=== Exercise directions ===
Report, as a bare number, how many lines of the entries below contain "agent".
== Record excerpts
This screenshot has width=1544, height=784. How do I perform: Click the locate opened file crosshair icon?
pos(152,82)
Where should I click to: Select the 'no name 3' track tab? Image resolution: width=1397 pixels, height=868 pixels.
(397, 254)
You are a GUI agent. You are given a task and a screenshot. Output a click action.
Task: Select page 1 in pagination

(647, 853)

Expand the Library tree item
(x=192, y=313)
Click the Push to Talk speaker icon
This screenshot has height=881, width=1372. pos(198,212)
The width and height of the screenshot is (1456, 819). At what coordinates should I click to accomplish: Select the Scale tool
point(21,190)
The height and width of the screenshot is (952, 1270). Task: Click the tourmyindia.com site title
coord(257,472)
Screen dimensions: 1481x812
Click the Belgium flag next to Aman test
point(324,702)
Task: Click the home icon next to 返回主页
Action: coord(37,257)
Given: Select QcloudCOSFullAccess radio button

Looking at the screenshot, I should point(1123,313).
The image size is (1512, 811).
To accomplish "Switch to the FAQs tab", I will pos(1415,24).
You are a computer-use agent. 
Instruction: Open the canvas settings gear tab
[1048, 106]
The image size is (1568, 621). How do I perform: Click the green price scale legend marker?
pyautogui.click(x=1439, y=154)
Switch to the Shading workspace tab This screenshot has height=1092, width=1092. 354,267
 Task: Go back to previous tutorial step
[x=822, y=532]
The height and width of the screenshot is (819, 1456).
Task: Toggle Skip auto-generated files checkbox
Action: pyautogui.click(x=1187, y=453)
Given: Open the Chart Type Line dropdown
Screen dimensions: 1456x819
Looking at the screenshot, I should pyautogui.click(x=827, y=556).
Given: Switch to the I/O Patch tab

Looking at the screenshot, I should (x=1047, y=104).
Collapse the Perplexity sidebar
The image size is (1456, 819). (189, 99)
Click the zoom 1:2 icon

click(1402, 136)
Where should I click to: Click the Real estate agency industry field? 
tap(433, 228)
====
=== Written answer ===
2